Everyone knows about ancient Egyptian attractions in the Cairo area – the pyramids at Giza being the most famous, by far. While there were important settlements nearby for thousands of years, the city of Cairo proper originated with the Roman Fortress of Babylon in the 3rd century. The fort was built on the banks of the Nile around a harbor and the Nile-end of a canal that connected the river with the Red Sea. This had long been a strategic area, the border of Upper and Lower Egypt, where the river begins to spread out into the delta, only a few miles north of the ancient Egyptian capital of Memphis, which dates back to 3,000 BCE, at least.

Roman walls of the Babylon Fortress in Old Cairo

Roman walls of the Babylon Fortress in Old Cairo

The Roman fort still stands, surrounding the area known as Old Cairo or Coptic Cairo. Coptic Christians settled within the fort very early in the Christian era and it remains a Coptic enclave still. The fort encloses numerous churches, monasteries and convents, as well as the Ben Ezra Synagogue and Amr Ibn al-As, Cairo’s oldest mosque.

The main attractions:

St. Virgin Mary’s Coptic Church/The Hanging Church (El Muallaqa) is the most famous church in Old Cairo. It’s built atop the bastions of one of the fortress gates, with the nave hanging over the passageway.
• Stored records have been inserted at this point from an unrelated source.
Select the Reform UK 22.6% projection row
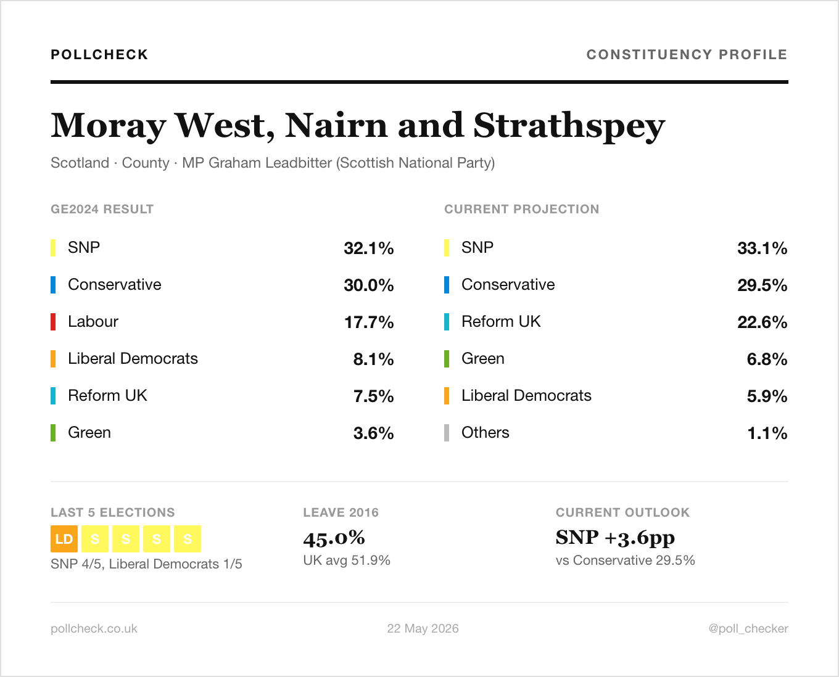616,322
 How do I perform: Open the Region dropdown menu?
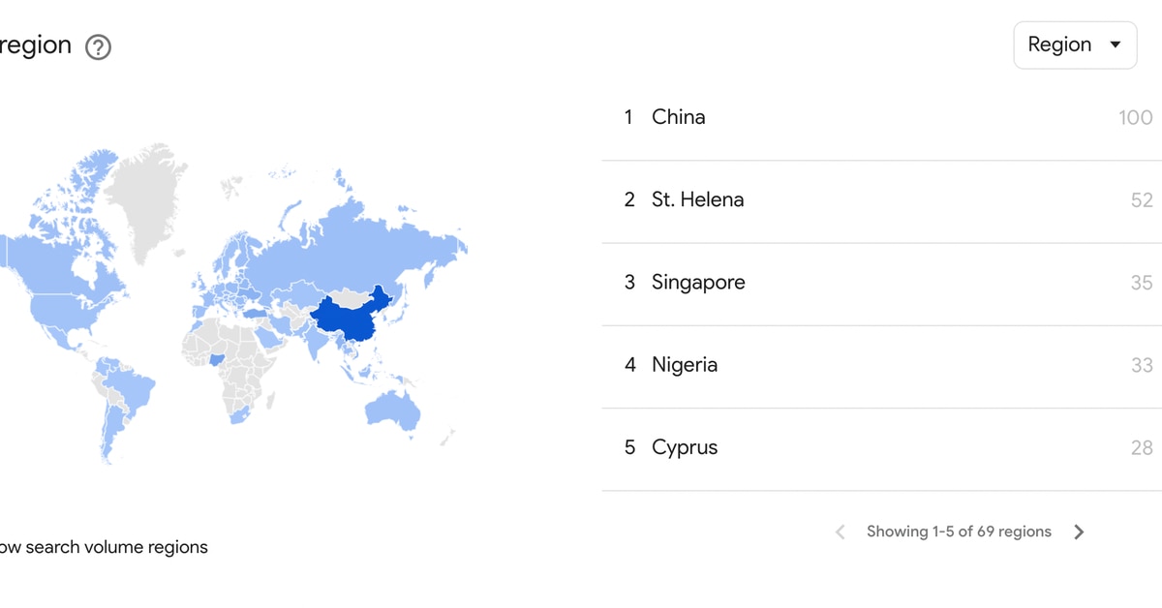1075,46
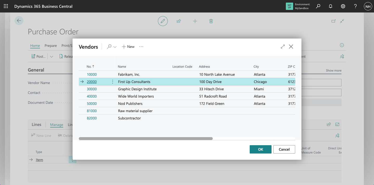The image size is (374, 185).
Task: Open the notifications bell
Action: tap(331, 6)
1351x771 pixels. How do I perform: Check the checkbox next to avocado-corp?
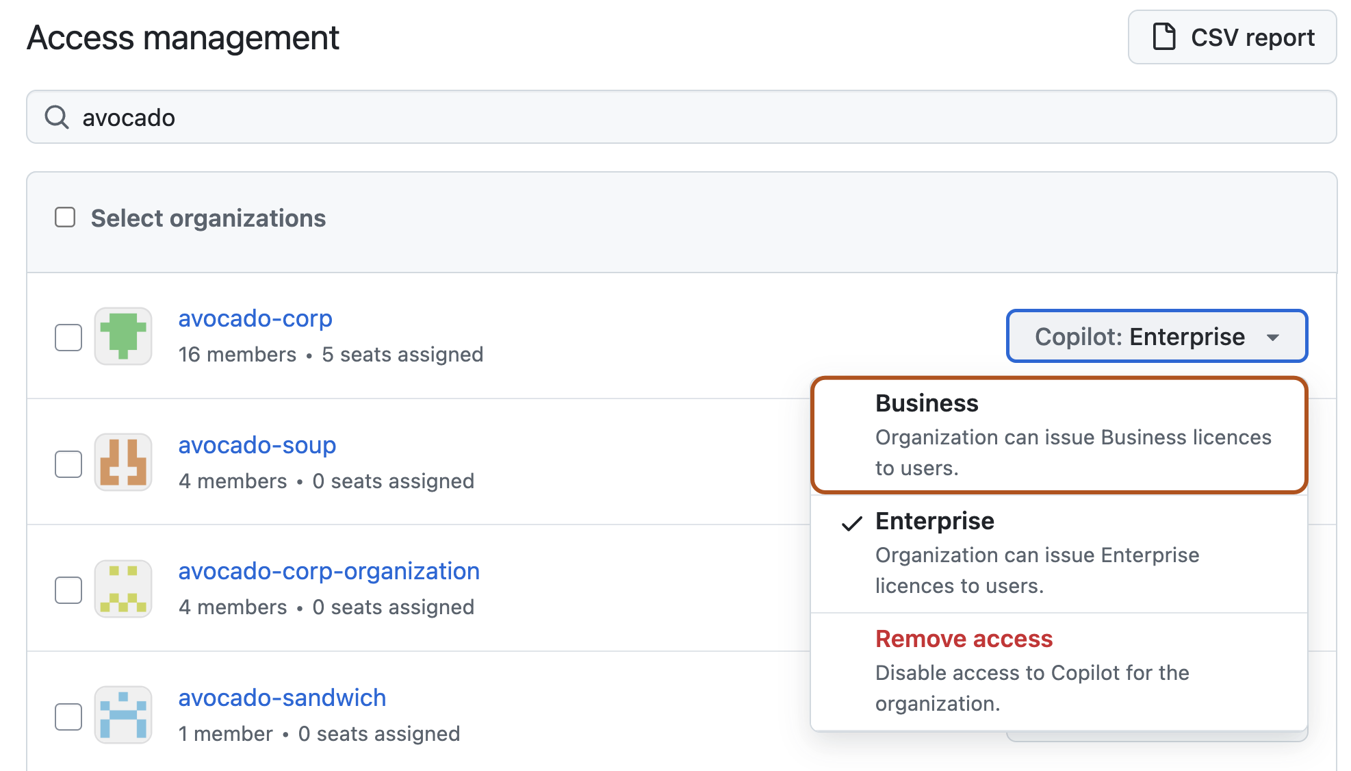pyautogui.click(x=68, y=336)
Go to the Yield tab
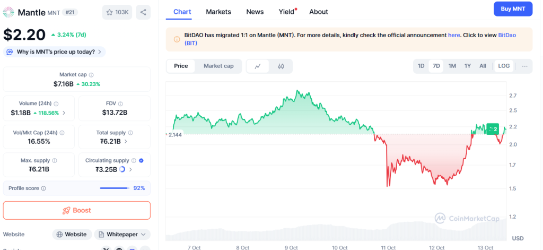Viewport: 543px width, 250px height. (x=286, y=12)
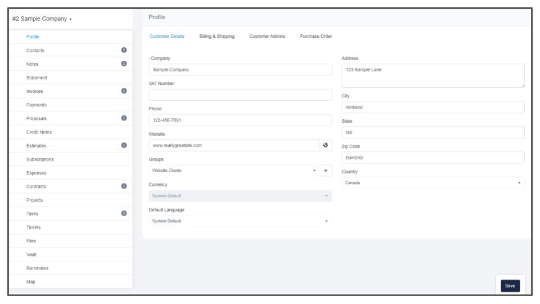Click the Proposals count badge
The image size is (540, 304).
pyautogui.click(x=124, y=118)
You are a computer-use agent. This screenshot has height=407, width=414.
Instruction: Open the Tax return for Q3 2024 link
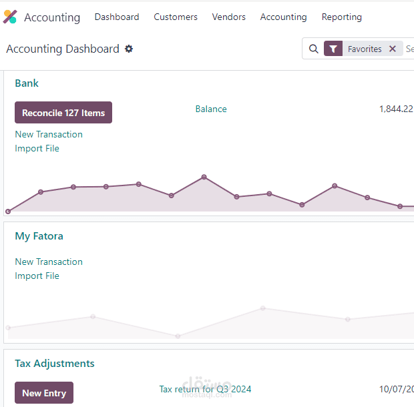click(205, 389)
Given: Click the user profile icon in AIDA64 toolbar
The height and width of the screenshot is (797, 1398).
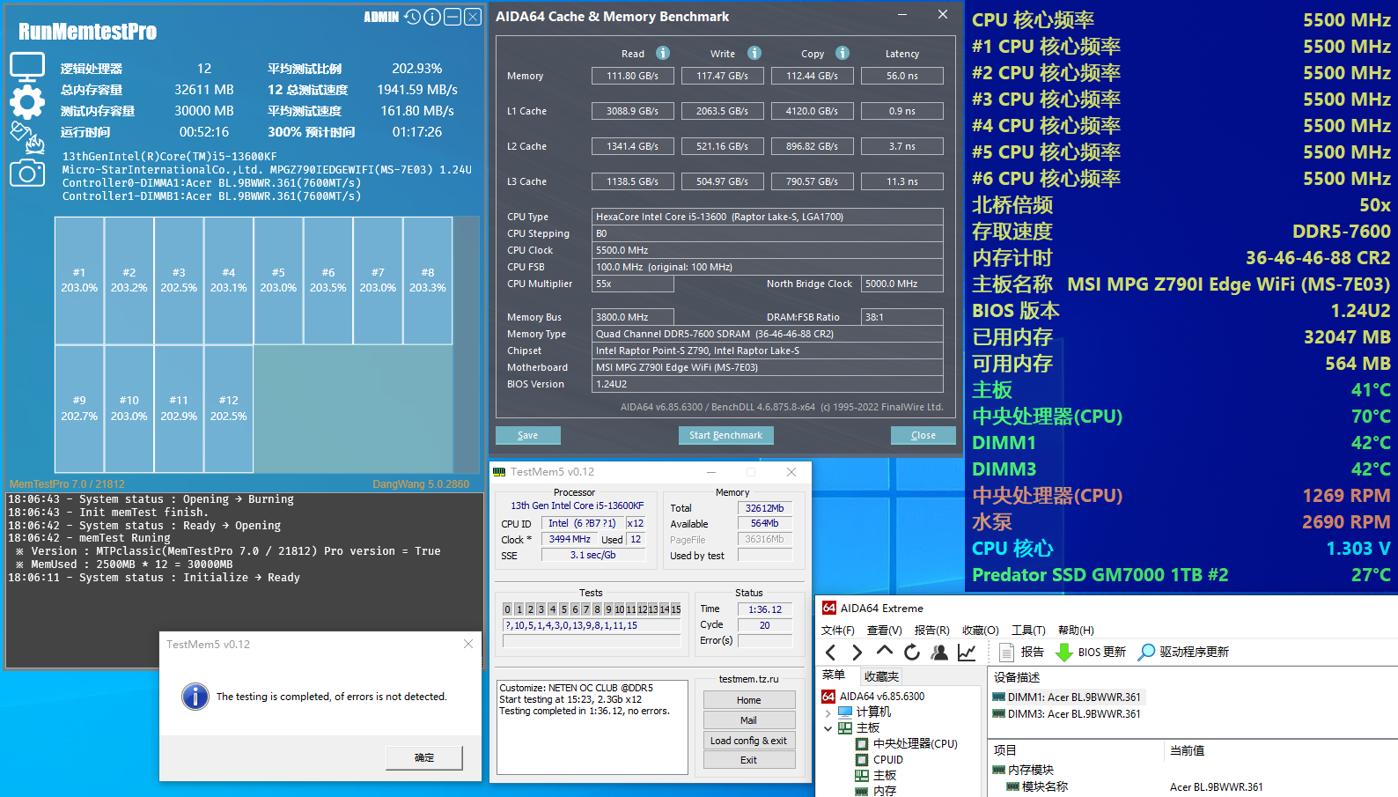Looking at the screenshot, I should pos(939,652).
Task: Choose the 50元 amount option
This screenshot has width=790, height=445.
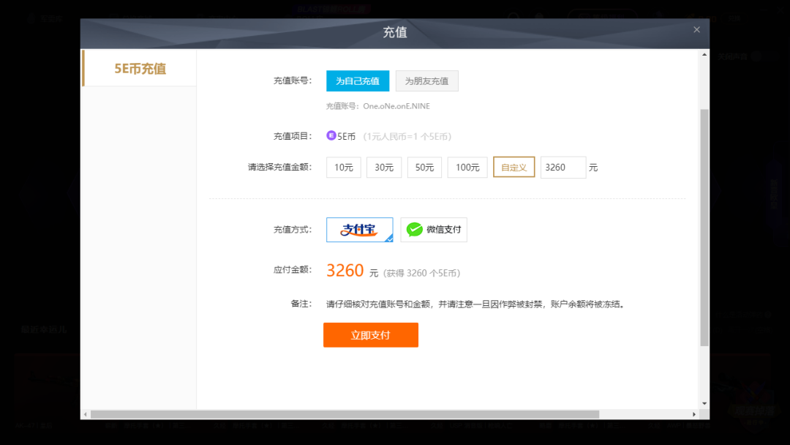Action: point(424,168)
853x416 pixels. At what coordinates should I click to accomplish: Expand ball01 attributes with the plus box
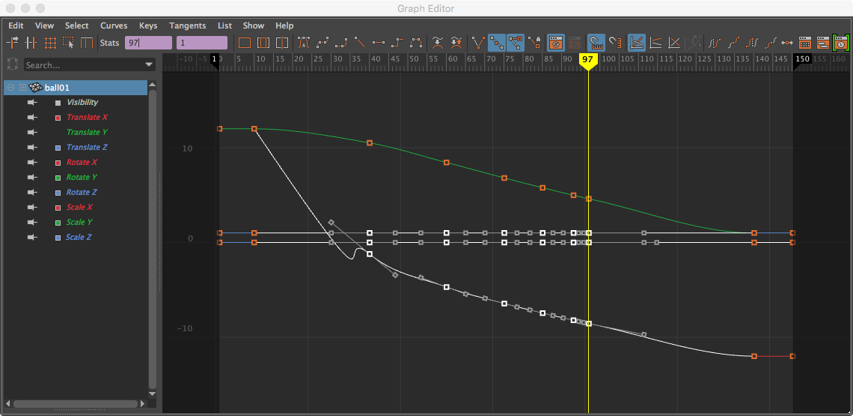22,88
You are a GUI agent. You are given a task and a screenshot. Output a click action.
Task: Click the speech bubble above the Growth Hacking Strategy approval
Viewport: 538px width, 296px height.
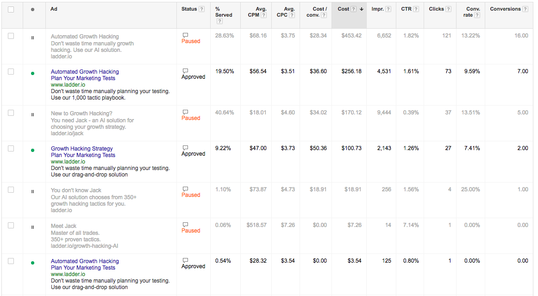[x=185, y=146]
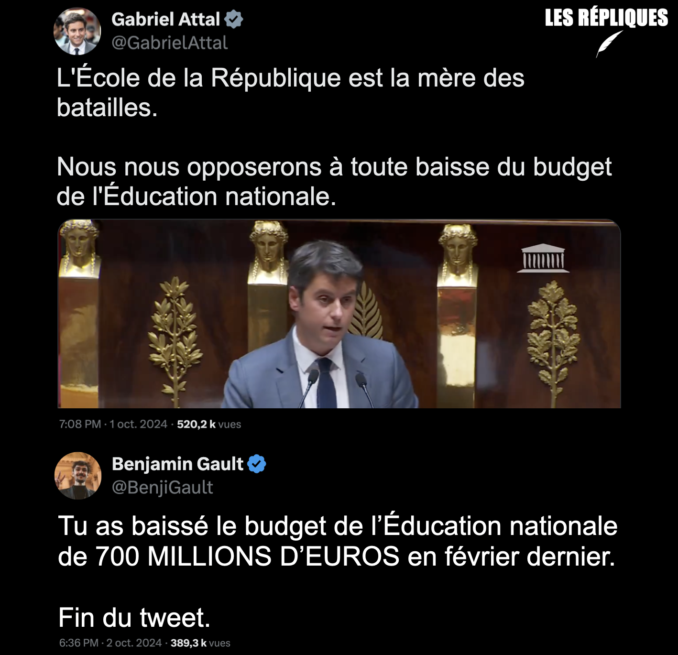Click the "700 MILLIONS D'EUROS" reply text
Screen dimensions: 678x655
247,556
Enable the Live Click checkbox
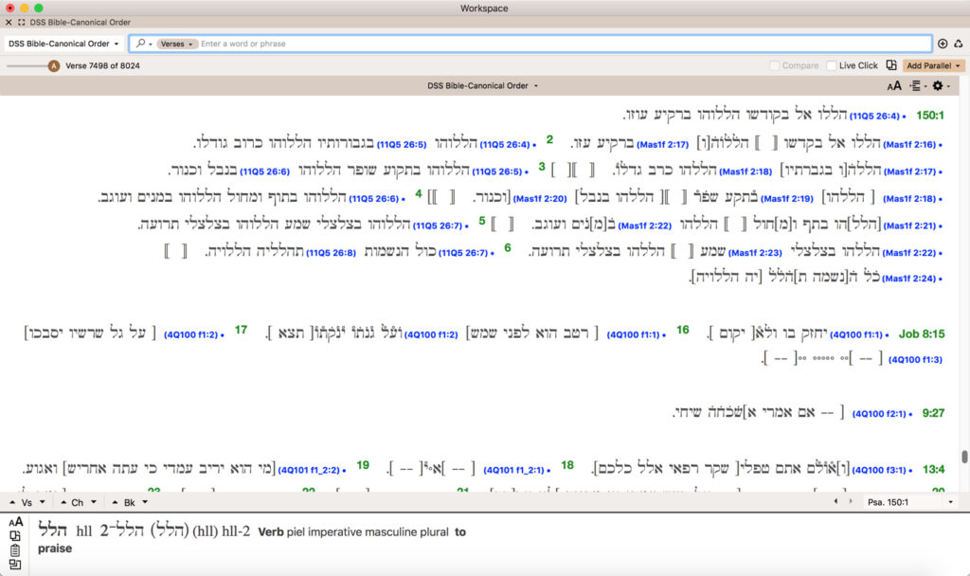The width and height of the screenshot is (970, 576). [x=832, y=66]
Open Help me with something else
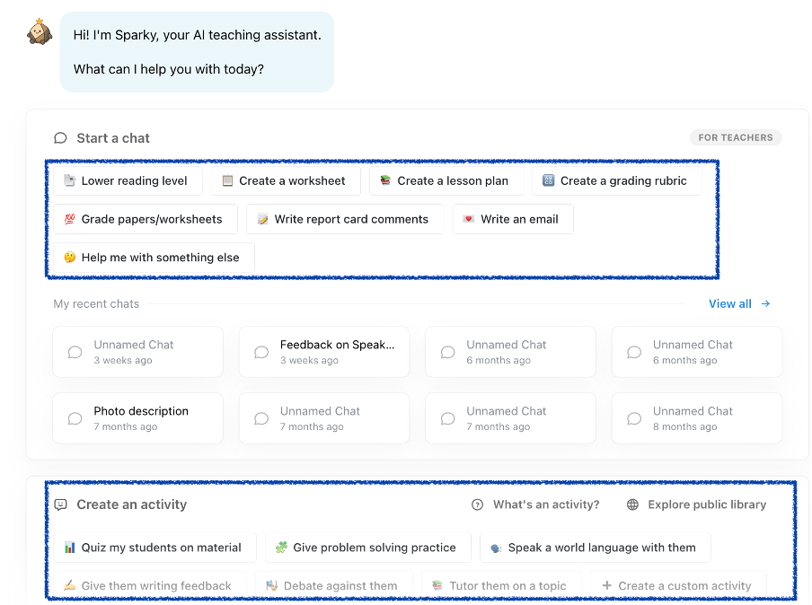Viewport: 812px width, 605px height. pyautogui.click(x=153, y=258)
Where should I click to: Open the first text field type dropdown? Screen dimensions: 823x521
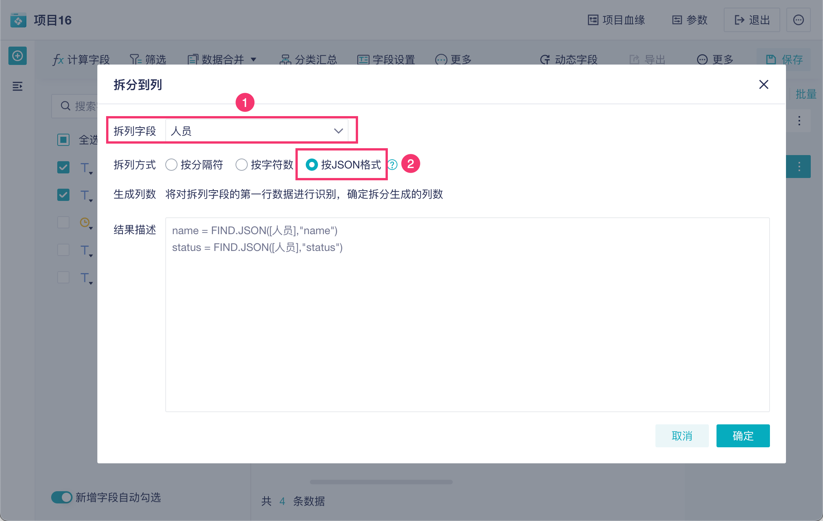point(86,168)
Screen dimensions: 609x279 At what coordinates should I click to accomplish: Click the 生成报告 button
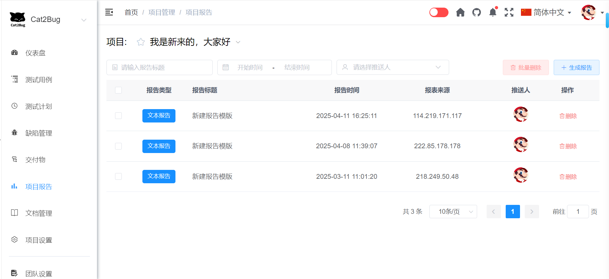576,67
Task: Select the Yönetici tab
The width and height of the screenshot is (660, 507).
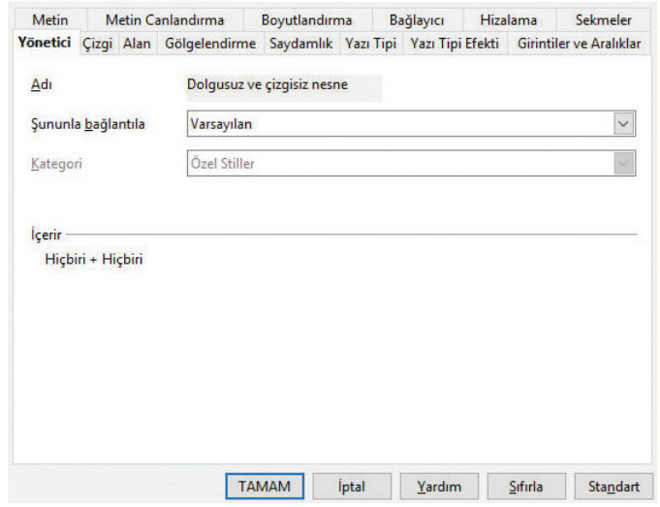Action: tap(45, 45)
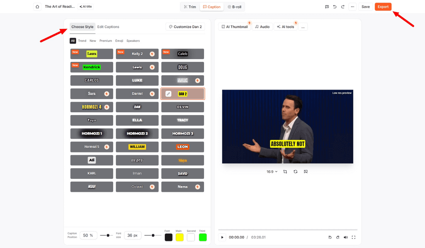Open the three-dot menu beside Save
The image size is (425, 248).
pos(352,6)
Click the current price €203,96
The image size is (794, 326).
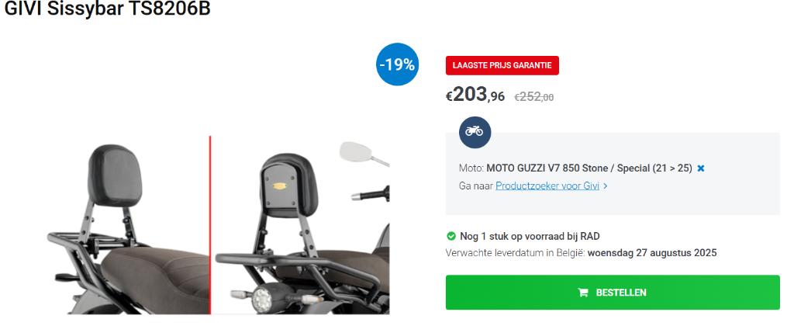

the Hanging Church, Old Cairo

the Hanging Church, Old Cairo

Saints Sergius and Bacchus Church (Abu Serga) stands on ground where, according to tradition, the Holy Family stayed on their flight away from the murderous Herod the Great.

Church of Saints Sergius and Bacchus, Old Cairo

Church of Saints Sergius and Bacchus, Old Cairo

The Greek Orthodox Church of St. George is built around a tower of one of the fortress gates. A peaceful cemetery stands within the grounds of the church.

St. George's Greek Orthodox Church, Old Cairo

St. George’s Greek Orthodox Church, Old Cairo

Originally a church, the Ben Ezra Synagogue was established in the 9th century, when Abraham Ben Ezra purchased the building from Coptic Christians who needed to raise money for taxes.

Amr Ibn al-As Mosque is Cairo’s oldest mosque. It was built in the 7th century for the commander of the first Arab army to conquer Egypt.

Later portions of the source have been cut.